We are moving along nicely now, a good proportion of our clients tax returns have been submitted to HMRC, and we are working through the usual late comers and chasing those who have not yet sent in their information.

Some clients just dread going through their papers to find the information to prepare their tax returns but some clients are still arguing about how the profits should be shared in their partnership and of course until that is agreed, the individual tax returns cannot be submitted... or can they?

How does this normally work in practice? The partnership tax return is completed and from that form, each partner is given a 'partnership short' in which he or she declares their profits on their own tax return.

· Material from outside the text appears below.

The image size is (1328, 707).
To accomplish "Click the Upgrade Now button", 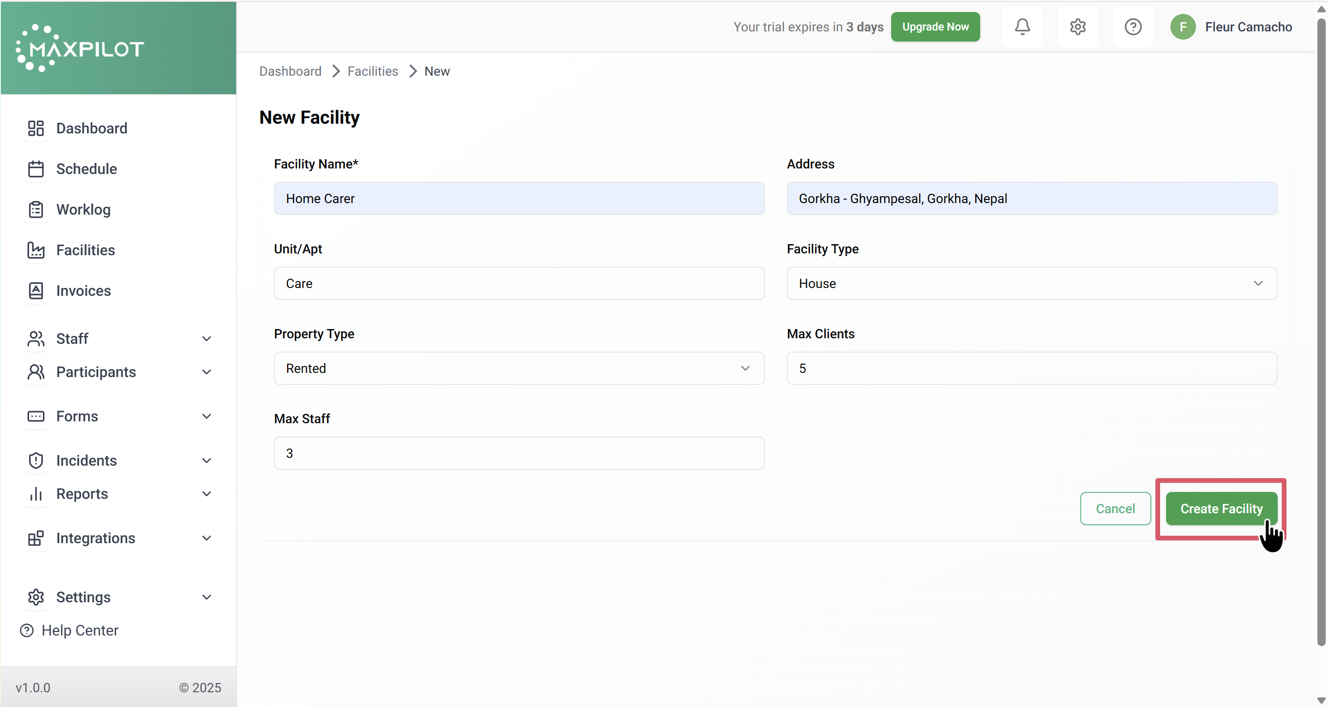I will pyautogui.click(x=935, y=27).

These individual forms when added together will agree to the figures on the partnership tax return. But when there is a dispute about the sharing of profits, the partnership tax return is held up and none of the tax returns can be submitted until the issue is agreed.

This may mean that tax refunds cannot be made as the completed return will be required to process the claim. It may mean that some GPs are uncertain of their liabilities until HMRC issue the tax calculation based on the tax return. In some cases, a GP disputing the profit shares can use the delay in agreeing the tax return as a negotiating tactic as the other partners will want the return sent in.

Hot off the press is news from HMRC. They now give guidance on what to do in such a case. Where such a dispute exists, the individual partner should enter the profits they believe are correct (rather than the figures from the partnership tax return) and explain what and why they have done so on the 'white space' on the return.

The link above is actually to HMRC’s own manuals to their Inspectors. Towards the end of the guidance the Inspector is advised that "you may need to open enquiries into the returns in order to establish the correct position" – so although this is helpful, you have been warned.